Roland swiveled around in his chair. “Are you saying it’s a plant?”

“I don’t know.”

“Why would someone plant coke in her car?”

“I don’t know. To throw off investigators, maybe? To confuse them about motive?”

Roland leaned back in his seat and laced his hands behind his head. “You’re the one who’s confused, Brooke. It’s the detectives’ job to figure out motive. You’re a trace-evidence examiner. You should worry about examining trace evidence. Full stop.”

Brooke rolled her eyes. They’d had this argument before. But Brooke couldn’t work a case—or couldn’t do her best work—unless she thought about the big picture. She discovered a lot more clues that way.

Roland grinned at her. “You’re trying to throw the whole case into a tailspin, aren’t you?”

“I’m not trying to throw anything into a tailspin. I’m trying to make sense of it. Her house is just as weird. No drugs there, either.”

“Maybe she only recently had a relapse.”

“We vacuumed the sofa, the chairs, the rug. We tape-lifted the tabletops.
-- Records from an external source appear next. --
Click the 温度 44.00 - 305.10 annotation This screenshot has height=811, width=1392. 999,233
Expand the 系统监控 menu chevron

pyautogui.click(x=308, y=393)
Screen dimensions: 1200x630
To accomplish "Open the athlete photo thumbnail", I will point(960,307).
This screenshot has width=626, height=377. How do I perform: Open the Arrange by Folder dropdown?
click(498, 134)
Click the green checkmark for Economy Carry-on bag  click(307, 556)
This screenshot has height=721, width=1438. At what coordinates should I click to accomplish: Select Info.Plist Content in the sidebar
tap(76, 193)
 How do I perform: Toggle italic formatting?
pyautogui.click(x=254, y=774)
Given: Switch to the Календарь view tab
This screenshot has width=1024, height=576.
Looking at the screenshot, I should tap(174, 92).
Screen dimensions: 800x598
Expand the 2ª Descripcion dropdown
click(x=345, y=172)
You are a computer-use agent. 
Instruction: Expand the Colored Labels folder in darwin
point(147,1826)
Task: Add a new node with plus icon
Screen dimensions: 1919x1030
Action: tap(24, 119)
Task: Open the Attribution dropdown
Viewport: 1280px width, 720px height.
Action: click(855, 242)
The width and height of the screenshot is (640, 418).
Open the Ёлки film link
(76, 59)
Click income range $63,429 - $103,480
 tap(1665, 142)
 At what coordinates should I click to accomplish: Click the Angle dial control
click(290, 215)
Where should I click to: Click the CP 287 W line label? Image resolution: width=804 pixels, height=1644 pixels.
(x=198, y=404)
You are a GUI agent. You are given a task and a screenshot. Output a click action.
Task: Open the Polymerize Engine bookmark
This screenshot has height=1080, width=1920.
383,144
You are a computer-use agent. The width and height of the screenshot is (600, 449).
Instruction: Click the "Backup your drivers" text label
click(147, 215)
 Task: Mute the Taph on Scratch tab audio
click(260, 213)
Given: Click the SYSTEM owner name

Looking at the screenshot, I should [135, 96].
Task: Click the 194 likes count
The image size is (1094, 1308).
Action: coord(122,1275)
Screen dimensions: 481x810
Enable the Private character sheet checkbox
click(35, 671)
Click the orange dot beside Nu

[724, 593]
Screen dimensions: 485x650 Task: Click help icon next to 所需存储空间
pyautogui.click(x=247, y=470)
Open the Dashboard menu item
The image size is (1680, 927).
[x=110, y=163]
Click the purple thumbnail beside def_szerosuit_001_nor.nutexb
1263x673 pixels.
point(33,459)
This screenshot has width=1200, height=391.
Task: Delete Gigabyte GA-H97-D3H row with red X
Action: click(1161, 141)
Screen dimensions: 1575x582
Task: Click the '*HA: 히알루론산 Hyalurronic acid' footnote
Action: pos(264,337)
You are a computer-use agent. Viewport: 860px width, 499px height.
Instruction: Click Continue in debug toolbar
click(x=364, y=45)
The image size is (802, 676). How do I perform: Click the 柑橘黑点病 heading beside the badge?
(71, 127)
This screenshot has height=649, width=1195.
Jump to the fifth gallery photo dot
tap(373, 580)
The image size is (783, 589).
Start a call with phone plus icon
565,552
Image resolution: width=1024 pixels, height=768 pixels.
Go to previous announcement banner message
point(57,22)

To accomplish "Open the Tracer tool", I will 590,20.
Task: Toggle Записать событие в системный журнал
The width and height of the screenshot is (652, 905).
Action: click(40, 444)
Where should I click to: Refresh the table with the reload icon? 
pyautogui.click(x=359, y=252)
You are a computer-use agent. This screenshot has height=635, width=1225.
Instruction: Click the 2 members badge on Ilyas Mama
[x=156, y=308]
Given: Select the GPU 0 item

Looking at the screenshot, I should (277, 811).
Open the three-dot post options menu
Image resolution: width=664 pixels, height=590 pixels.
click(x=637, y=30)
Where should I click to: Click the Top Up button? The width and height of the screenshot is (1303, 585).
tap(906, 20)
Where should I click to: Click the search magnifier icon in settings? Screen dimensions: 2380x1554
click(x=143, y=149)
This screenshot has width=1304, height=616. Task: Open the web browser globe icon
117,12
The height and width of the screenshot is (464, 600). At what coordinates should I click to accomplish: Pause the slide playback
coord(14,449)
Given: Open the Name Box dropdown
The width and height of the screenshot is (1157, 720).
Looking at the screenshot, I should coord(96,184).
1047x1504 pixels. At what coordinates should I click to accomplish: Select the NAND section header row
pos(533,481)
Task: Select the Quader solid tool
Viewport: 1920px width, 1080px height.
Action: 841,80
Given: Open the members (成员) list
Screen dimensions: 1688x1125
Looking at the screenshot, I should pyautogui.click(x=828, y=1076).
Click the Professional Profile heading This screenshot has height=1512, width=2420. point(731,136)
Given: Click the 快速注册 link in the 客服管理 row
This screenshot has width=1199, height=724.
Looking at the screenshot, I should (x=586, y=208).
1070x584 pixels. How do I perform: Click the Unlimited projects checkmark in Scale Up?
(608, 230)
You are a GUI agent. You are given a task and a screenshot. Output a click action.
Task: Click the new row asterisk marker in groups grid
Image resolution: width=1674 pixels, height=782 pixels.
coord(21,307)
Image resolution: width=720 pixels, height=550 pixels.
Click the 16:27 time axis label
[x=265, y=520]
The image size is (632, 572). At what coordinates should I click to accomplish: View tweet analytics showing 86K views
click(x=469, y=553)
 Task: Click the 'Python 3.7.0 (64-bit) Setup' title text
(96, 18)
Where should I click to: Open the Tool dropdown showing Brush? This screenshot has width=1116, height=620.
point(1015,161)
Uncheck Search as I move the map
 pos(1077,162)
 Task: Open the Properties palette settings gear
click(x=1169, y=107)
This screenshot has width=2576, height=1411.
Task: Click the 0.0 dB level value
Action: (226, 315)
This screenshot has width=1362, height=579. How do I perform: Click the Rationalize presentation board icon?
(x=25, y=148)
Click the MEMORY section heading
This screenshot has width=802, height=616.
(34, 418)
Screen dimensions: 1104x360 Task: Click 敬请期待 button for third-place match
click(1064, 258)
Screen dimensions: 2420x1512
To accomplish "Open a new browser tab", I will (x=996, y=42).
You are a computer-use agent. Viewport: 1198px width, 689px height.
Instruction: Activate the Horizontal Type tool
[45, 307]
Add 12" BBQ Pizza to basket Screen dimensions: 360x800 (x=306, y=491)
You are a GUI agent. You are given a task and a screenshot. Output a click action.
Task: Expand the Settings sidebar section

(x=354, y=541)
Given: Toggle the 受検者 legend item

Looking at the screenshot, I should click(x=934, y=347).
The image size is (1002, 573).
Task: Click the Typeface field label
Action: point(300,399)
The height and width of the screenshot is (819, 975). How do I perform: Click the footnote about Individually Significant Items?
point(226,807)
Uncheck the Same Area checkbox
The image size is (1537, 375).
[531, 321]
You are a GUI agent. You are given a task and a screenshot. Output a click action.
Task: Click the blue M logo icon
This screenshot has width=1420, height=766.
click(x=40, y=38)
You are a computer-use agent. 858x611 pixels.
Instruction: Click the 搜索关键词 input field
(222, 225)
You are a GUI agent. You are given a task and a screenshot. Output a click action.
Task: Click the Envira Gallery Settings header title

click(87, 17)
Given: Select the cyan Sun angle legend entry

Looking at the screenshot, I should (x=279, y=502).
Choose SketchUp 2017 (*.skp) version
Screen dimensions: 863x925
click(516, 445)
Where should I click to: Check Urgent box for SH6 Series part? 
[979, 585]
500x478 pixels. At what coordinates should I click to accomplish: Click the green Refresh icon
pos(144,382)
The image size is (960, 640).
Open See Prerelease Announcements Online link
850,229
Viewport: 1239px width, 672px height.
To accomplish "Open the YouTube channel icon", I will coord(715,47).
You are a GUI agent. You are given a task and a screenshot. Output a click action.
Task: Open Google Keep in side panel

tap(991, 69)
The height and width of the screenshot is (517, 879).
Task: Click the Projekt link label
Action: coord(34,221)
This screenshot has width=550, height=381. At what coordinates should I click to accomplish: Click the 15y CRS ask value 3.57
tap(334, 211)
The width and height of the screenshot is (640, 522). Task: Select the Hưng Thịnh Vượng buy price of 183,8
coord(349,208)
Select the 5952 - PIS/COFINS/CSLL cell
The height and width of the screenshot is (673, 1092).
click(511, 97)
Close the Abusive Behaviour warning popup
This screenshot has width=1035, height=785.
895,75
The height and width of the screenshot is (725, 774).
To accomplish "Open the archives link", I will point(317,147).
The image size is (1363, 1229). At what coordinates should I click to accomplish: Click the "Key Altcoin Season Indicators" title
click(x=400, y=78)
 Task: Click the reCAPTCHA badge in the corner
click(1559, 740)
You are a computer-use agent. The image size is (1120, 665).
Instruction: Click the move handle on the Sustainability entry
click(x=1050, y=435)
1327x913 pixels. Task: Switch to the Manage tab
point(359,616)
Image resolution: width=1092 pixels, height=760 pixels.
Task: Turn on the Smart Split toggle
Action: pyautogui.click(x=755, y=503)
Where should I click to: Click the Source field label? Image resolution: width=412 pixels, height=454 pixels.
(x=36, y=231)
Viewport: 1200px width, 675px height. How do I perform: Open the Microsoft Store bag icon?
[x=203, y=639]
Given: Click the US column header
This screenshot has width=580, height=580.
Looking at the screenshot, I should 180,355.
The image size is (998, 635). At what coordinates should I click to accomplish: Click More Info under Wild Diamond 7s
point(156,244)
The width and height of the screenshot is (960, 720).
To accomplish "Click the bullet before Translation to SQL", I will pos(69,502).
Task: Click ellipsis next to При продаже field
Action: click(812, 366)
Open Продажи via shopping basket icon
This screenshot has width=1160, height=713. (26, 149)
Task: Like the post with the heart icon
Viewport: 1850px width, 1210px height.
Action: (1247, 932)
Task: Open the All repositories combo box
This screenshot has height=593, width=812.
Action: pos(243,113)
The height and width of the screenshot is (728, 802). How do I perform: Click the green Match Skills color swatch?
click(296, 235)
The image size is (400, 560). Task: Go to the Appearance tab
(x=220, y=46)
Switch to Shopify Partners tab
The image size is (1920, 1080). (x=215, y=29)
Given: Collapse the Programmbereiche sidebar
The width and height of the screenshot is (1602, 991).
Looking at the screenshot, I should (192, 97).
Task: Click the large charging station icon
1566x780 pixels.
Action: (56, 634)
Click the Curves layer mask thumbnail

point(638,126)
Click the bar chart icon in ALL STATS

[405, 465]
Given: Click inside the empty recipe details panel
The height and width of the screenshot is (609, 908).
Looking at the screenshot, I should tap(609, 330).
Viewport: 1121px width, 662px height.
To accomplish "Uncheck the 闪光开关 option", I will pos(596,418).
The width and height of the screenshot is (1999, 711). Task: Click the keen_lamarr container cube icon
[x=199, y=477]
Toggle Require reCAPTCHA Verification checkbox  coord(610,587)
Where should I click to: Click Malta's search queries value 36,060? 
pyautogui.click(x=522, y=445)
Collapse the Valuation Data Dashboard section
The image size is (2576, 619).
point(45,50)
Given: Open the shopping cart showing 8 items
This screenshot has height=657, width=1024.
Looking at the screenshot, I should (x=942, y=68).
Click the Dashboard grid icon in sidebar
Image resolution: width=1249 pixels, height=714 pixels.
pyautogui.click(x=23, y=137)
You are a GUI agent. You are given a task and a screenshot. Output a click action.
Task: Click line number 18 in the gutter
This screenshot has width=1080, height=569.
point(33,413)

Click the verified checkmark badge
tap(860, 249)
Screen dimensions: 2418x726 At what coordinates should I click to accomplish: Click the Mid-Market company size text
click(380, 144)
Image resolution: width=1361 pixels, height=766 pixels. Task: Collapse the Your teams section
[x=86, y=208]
We swabbed the sinks. Nothing. All we found were some coffee grounds and a few dog hairs on the couch.”

“So, she wins the Good Housekeeping Award. So what?”

“No drugs in her purse. Not so much as an aspirin. But she did have three one-year sobriety chips from Alcoholics Anonymous.”

Roland shook his head. “You’re determined to make life complicated. Why do I bother?”

“Don’t you want to help solve the case?”

“Yes. By analyzing trace evidence. That’s my job. Let the detectives do theirs.”

Brooke sighed. “How’s that footwear impression coming?”

“I submitted it. Still waiting to hear back. It’s only a partial, so it takes longer.”

Maddie walked into the room. “Hey, I thought you guys would be gone by now.”